Of course, companies, universities, and research organizations are also crucial partners in the innovation ecosystem, he continued. It is where they intersect that research leads to the consumer products that drive our economy and encourage the government to reinvest in the research cycle. Historically, university research labs are where knowledge creation and information dissemination begin. Jahanian noted that in these labs, students, seed technologies, and scientific curiosity become the paths to start-ups, patents, and hardware and software prototypes that ultimately become the everyday technologies that are an integral part of our world.
Contrary to what some would assume, there is in fact a very healthy relationship between university research and industry products, and today start-ups and university labs are more connected than ever, he said. According to an annual study by the Association of University Technology Managers, there were 4,200 actively operating university start-ups in 2013, double the number in 2000.7 This ecosystem can in part be traced to the Bayh-Dole Act, enacted in 1980, which permitted licensing agreements between university laboratories and companies, thus giving universities the ability to patent their inventions and retain the rights, creating additional incentives for them to partner with the private sector to further their innovations.
Jahanian emphasized that universities commercialize their technologies for many reasons, although the financial incentive is often exaggerated. There is far more gain to be had in developing a product that becomes a public benefit, contributes to the larger goals of a university’s mission, and enhances its reputation than in making a product that is merely profitable. Government funding frees universities from the trap of a narrow-minded focus on return on investment, allowing them to pursue the risky and highly uncertain projects that are not feasible within the confines and financial influences of industry.
6 M. Mazzucato, 2013, The Entrepreneurial State: Debunking Public vs. Private Sector Myths, Anthem Press, United Kingdom.
7 Association of University Technology Managers, 2014, “AUTM Licensing Activity Survey: FY2013,” http://www.autm.net/resources-surveys/research-reports-databases/licensing-surveys/.
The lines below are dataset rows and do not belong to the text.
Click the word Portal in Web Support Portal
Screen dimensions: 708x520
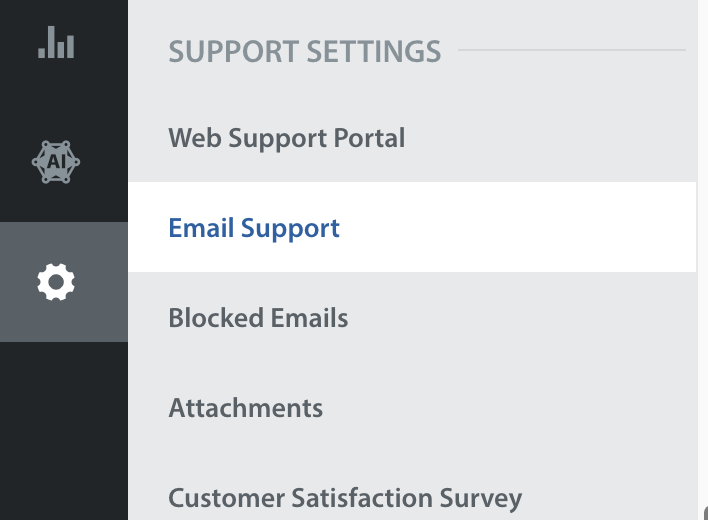coord(369,137)
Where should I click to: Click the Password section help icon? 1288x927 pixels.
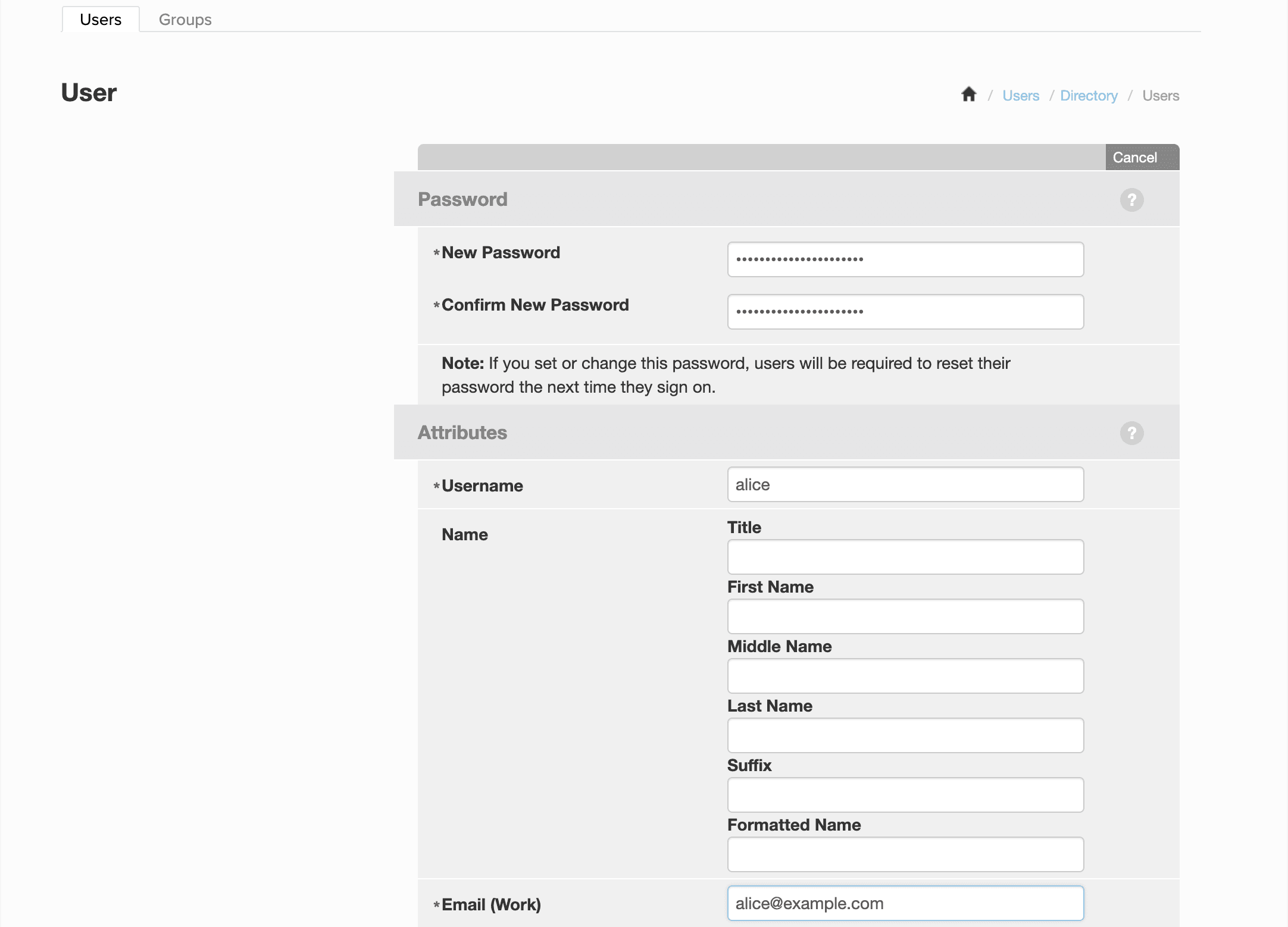tap(1132, 199)
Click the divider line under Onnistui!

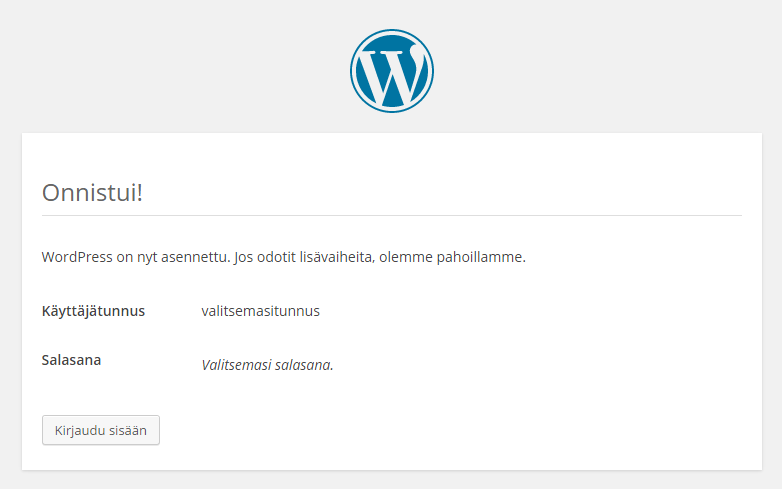[x=392, y=216]
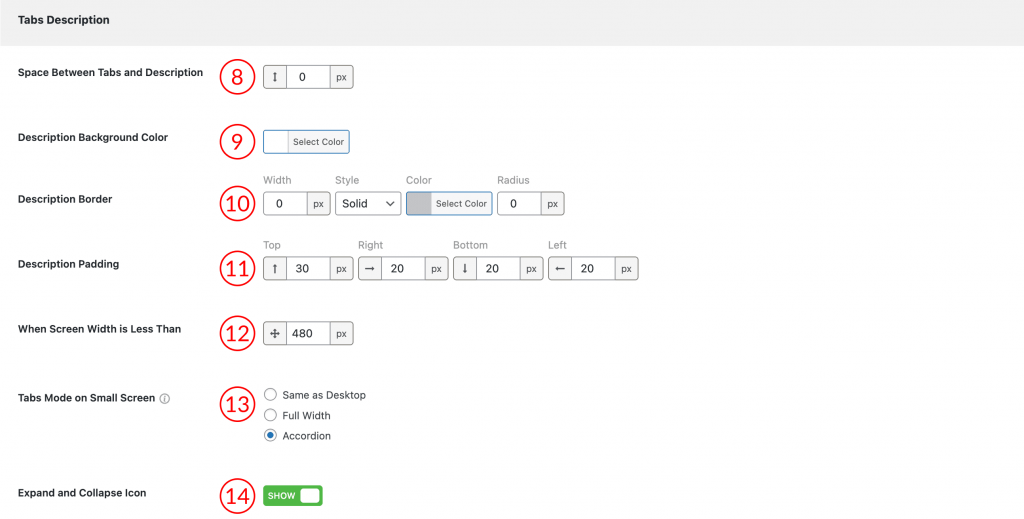The width and height of the screenshot is (1024, 519).
Task: Open the border Style dropdown
Action: pyautogui.click(x=368, y=204)
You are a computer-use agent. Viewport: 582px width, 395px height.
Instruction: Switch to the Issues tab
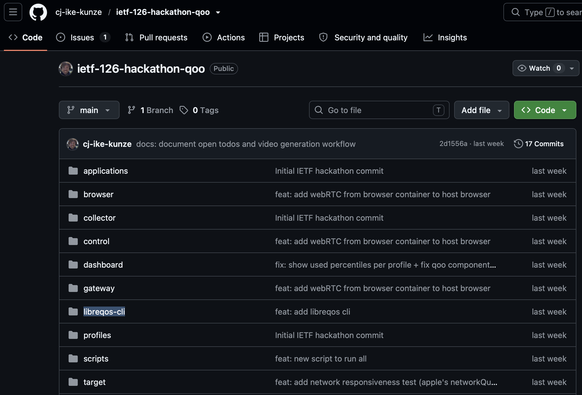pyautogui.click(x=82, y=37)
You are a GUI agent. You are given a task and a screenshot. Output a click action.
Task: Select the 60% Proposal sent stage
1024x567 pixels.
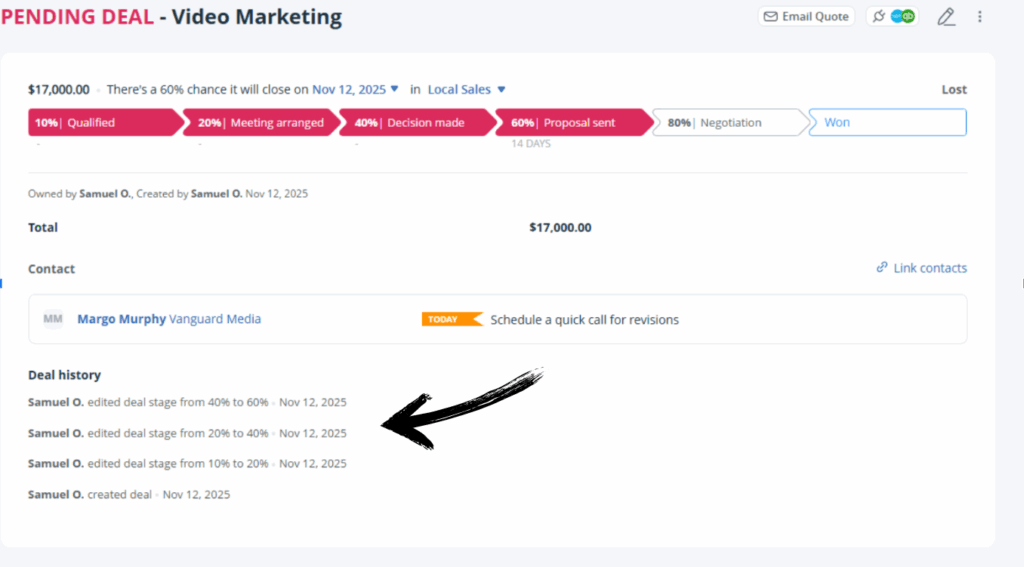click(x=570, y=123)
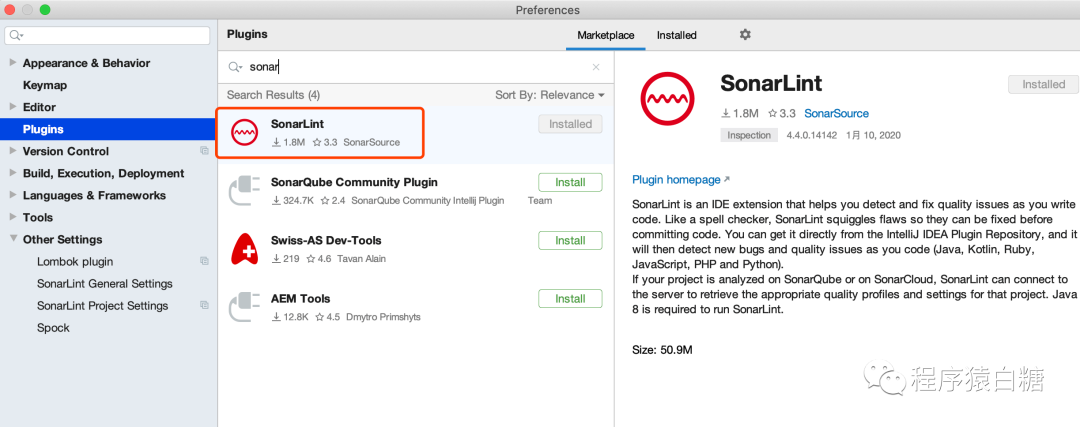Expand Version Control section
This screenshot has width=1080, height=427.
tap(13, 151)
This interplay among academics, government agencies, and industry has led to a gradual shift of mindset. Transferring knowledge, whether in a general form or in the form of an actual new product, is no longer strictly about protecting intellectual property. Today’s researchers see the long history of this back-and-forth and recognize that this relationship is about the pipeline from knowledge dissemination to economic development, to societal benefits.
In summary, Jahanian reiterated his firm belief that to date, federal investments in basic research have returned exceptional dividends to our nation, while also providing a foundation for economic prosperity and national security. There is no reason to slow down or stop these amazing yet unpredictable results. The jobs of the future are in this discovery and innovation ecosystem, in the fields of engineering, computing, or information technology; he urged that the federal research funds of the future must be there, too.